Basically I have added only the stacking of messages for HeaderMessage, InverterMessage, PowerMessage, EnergyMessage, the basis for this is the same as yours. One exception, in the Header I deleted the pdata, that didn't work for. At this position the actual data, so Header is more an Appendix to the data part at first position.

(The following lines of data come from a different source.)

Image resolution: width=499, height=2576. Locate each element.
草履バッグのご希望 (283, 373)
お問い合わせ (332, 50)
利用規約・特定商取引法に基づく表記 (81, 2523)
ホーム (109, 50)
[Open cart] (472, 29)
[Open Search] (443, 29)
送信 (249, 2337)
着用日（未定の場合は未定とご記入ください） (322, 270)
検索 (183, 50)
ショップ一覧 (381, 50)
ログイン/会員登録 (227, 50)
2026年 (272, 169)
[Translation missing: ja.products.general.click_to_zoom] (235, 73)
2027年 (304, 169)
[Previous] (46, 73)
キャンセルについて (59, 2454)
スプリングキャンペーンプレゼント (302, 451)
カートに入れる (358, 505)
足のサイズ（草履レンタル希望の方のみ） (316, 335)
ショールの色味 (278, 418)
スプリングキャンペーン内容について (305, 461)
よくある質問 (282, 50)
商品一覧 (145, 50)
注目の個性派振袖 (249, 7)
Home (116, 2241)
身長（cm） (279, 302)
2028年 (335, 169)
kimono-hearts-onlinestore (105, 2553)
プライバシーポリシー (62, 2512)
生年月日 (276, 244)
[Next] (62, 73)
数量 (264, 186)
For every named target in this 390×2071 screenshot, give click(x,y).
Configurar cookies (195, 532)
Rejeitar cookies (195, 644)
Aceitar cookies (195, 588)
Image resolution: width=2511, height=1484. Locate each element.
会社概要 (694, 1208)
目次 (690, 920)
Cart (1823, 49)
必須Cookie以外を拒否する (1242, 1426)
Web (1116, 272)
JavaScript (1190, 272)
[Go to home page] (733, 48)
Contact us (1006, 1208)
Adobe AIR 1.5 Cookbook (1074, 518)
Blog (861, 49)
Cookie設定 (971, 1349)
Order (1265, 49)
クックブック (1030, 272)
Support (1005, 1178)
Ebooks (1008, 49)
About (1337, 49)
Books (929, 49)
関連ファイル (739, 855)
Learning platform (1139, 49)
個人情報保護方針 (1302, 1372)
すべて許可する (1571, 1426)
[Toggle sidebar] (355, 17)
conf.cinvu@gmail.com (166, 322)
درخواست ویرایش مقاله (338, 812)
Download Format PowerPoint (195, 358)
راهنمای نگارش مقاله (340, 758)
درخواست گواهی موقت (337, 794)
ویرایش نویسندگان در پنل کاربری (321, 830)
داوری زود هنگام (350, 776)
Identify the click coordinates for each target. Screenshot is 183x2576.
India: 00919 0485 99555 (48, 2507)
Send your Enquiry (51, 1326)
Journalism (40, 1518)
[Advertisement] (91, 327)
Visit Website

I am starting to think that I have got some of the proto wrong as I am only seem to be getting a few values from the inverter heartbeat, I am seeing a lot of packets that have no data in it. Are you finding that?
Did you take over my protodefinition? Fo me the deletion of the pdata=1 in the Header was important. The first id is the inverter heart beat and then is the header starting from 2. In the other cases the header must be included verbose.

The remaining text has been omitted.